Lance Ryan: Ich bin auf dem Land in Kanada aufgewachsen. Und damals gab es ja noch richtig viel Wald, in dem die Vöglein sangen, verschlungene Wege – und meinen Entdeckerdrang. Ich habe
sogar ein paar Erfahrungen mit Bären gemacht. Nur Drachen bin ich nie begegnet. Und leider, leider, hatte ich auch kein Schwert (lacht). Das sind wahrscheinlich die wichtigsten
persönlichen Erfahrungen, die ich in die Rolle einbringen kann.
Frage: Würden Sie sich auch heute noch als naturverbundenen Menschen bezeichnen?

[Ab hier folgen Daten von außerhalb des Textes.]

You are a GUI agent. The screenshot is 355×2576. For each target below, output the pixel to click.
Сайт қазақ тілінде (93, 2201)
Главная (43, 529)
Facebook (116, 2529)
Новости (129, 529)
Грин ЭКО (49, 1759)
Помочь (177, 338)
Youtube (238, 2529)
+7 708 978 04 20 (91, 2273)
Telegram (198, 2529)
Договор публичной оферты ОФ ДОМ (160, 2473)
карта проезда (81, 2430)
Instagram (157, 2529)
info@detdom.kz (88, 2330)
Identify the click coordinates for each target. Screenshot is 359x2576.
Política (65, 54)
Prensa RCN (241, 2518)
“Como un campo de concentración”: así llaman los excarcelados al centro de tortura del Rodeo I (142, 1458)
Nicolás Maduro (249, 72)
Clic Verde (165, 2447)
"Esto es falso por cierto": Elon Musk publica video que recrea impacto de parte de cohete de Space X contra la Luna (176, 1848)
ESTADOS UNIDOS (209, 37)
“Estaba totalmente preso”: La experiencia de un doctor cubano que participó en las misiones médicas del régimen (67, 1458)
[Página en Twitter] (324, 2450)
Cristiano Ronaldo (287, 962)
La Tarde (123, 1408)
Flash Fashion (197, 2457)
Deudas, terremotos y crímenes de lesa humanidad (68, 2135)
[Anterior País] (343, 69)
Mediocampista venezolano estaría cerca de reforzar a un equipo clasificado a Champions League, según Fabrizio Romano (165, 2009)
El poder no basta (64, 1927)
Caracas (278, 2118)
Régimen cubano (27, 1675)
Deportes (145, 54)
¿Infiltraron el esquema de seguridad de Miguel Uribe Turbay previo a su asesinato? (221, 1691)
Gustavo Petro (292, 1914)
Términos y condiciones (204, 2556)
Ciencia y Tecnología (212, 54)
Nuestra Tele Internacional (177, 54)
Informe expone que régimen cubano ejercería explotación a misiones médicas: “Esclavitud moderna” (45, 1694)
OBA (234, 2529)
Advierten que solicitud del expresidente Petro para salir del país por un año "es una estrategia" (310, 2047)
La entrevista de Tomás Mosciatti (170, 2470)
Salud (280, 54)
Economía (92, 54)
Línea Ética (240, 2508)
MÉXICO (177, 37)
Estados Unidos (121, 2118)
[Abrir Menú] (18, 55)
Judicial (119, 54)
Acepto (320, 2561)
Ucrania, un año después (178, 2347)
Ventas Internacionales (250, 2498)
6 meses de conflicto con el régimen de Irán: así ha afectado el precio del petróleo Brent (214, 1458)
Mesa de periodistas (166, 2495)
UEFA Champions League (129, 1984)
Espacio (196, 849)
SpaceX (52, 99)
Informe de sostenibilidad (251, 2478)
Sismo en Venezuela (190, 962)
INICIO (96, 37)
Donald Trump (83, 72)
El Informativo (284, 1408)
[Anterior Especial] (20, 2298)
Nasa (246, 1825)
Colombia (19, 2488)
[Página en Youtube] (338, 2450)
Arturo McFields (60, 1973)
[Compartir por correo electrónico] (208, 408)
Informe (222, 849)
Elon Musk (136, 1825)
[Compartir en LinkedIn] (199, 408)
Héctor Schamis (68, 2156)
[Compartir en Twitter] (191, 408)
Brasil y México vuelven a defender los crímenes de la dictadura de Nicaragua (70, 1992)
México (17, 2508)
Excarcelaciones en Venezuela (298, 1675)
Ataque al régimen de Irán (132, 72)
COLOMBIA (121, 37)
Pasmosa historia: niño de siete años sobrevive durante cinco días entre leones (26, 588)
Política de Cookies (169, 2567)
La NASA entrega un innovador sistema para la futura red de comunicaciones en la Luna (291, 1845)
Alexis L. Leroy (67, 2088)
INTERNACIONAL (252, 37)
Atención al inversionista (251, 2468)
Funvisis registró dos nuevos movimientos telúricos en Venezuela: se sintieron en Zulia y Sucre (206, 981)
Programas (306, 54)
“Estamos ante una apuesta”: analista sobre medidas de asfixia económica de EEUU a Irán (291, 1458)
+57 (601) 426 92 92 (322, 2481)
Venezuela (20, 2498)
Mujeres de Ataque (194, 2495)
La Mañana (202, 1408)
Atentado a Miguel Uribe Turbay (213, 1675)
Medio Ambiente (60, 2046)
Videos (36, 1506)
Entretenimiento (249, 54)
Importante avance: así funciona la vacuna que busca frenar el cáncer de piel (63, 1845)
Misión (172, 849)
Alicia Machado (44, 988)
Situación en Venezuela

Ryan: Meine Frau und ich leben in diesem Sommer nahe Scheßlitz – in einem Schloss. Und verbringen die freie Zeit, die uns bleibt, sehr häufig mit Spaziergängen in der
wunderschönen Natur. Und wenn wir in Kanada sind, machen wir gerne Camping in der Wildnis. Das ist ein schönes Kontrastprogramm zu meinem Beruf, wo ich ja fast immer in großen
Städten unterwegs bin.
Frage: Sie debütieren in Bayreuth mit dem Siegfried, mit dem Sie zuvor schon andernorts große Erfolge gefeiert haben. Was gibt Ihnen diese Rolle? Was macht sie besonders, was macht sie
schwer?
Ryan: Natürlich ist die Sprache eine besondere Herausforderung – gerade weil ich kein Muttersprachler bin. Ansonsten liegt die Rolle gut in meiner Stimme – es ist nicht zu hoch und
nicht zu tief. Und die Länge der Partie macht mir nicht wirklich etwas aus. Ich habe lange Partien schon immer gemocht, weil ich sie gut aushalten kann. Natürlich war es ein gewisses
Risiko, als ich die Partie 2006 zum ersten Mal in Karlsruhe gesungen habe. Aber ich bin das sehr ernsthaft angegangen. Und nach diesen Erfahrungen habe ich viel daran gearbeitet. Und immer wieder
neu gelernt. Wagner hat in diese Rolle so unglaublich viele Ebenen gelegt, dass es als Künstler immer wieder Neues zu entdecken gibt. Das ist eine faszinierende Aufgabe, die einen jedes Mal
neu fordert.
Frage: Und wenn Sie nun vergleichen – „Siegfried“ und „Götterdämmerung“. Was ist Ihnen lieber?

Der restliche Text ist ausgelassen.